# [Task instructions]
Your answer must repeat all of the entries word for word, without any images.

- Opening Delimiter -

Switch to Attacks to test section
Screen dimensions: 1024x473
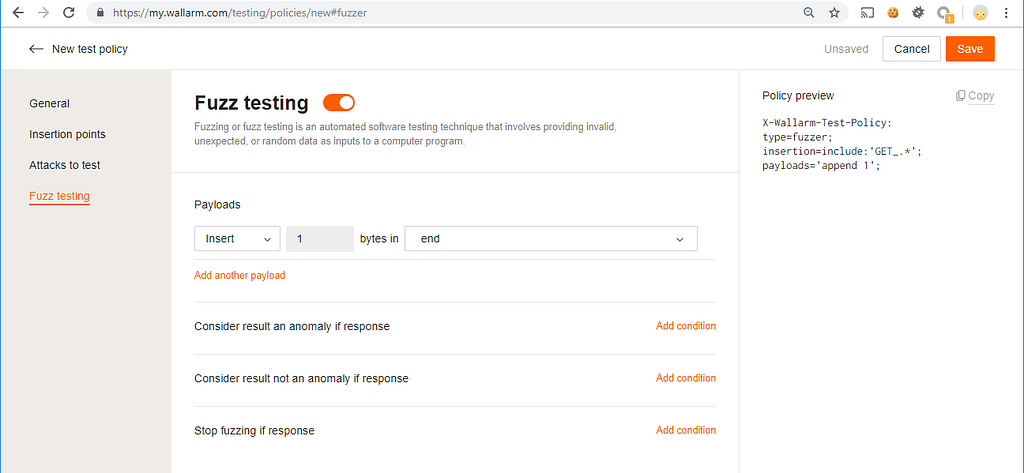(65, 165)
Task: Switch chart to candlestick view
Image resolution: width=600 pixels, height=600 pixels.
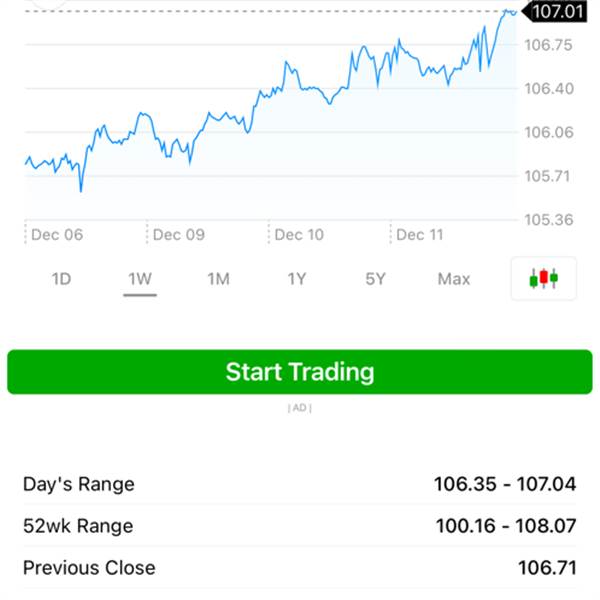Action: (544, 279)
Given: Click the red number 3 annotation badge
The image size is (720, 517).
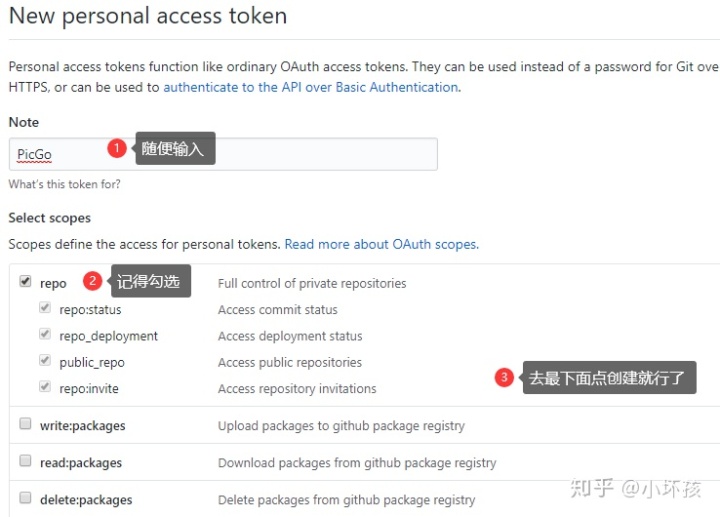Looking at the screenshot, I should coord(505,377).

- Closing Delimiter -

# [Task response]
Switch to Attacks to test section
Screen dimensions: 1024x473
(65, 165)
Task: Switch chart to candlestick view
Image resolution: width=600 pixels, height=600 pixels.
Action: (544, 279)
Given: Click the red number 3 annotation badge
The image size is (720, 517).
Looking at the screenshot, I should coord(505,377).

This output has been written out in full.